*Set problem*
Render the lines below as a numbered list, leaving out any blank lines.

*Dataset extract*
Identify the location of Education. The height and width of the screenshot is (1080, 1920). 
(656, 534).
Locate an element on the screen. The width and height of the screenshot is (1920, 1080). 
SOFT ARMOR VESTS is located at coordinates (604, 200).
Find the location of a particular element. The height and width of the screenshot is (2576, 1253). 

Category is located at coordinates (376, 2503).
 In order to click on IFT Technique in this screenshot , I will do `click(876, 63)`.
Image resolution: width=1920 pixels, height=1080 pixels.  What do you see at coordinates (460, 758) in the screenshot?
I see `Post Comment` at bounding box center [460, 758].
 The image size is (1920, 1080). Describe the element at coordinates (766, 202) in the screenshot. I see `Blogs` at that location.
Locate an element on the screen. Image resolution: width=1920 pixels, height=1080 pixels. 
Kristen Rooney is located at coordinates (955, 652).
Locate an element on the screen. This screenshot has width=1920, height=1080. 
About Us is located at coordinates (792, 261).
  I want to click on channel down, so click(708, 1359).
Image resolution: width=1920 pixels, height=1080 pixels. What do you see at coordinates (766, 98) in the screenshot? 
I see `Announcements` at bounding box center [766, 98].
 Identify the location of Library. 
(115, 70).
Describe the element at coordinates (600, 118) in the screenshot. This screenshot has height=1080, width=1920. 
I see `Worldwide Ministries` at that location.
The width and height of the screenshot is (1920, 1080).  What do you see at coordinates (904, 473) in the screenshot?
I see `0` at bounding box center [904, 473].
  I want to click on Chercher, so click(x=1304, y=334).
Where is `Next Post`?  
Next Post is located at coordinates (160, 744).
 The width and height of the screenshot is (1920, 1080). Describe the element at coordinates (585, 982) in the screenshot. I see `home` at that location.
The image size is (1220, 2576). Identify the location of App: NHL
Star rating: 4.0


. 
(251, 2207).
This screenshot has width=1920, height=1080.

*Output below*
1. Identify the location of Education. The height and width of the screenshot is (1080, 1920). 
2. (656, 534).
3. Locate an element on the screen. The width and height of the screenshot is (1920, 1080). 
4. SOFT ARMOR VESTS is located at coordinates (604, 200).
5. Find the location of a particular element. The height and width of the screenshot is (2576, 1253). 
6. Category is located at coordinates (376, 2503).
7.  In order to click on IFT Technique in this screenshot , I will do `click(876, 63)`.
8. Image resolution: width=1920 pixels, height=1080 pixels.  What do you see at coordinates (460, 758) in the screenshot?
9. I see `Post Comment` at bounding box center [460, 758].
10.  The image size is (1920, 1080). Describe the element at coordinates (766, 202) in the screenshot. I see `Blogs` at that location.
11. Locate an element on the screen. Image resolution: width=1920 pixels, height=1080 pixels. 
12. Kristen Rooney is located at coordinates (955, 652).
13. Locate an element on the screen. This screenshot has width=1920, height=1080. 
14. About Us is located at coordinates (792, 261).
15.   I want to click on channel down, so click(708, 1359).
16. Image resolution: width=1920 pixels, height=1080 pixels. What do you see at coordinates (766, 98) in the screenshot? 
17. I see `Announcements` at bounding box center [766, 98].
18.  Identify the location of Library. 
19. (115, 70).
20. Describe the element at coordinates (600, 118) in the screenshot. This screenshot has height=1080, width=1920. 
21. I see `Worldwide Ministries` at that location.
22. The width and height of the screenshot is (1920, 1080).  What do you see at coordinates (904, 473) in the screenshot?
23. I see `0` at bounding box center [904, 473].
24.   I want to click on Chercher, so click(x=1304, y=334).
25. Where is `Next Post`?  
26. Next Post is located at coordinates (160, 744).
27.  The width and height of the screenshot is (1920, 1080). Describe the element at coordinates (585, 982) in the screenshot. I see `home` at that location.
28. The image size is (1220, 2576). Identify the location of App: NHL
29. Star rating: 4.0
30. . 
31. (251, 2207).
32. This screenshot has width=1920, height=1080.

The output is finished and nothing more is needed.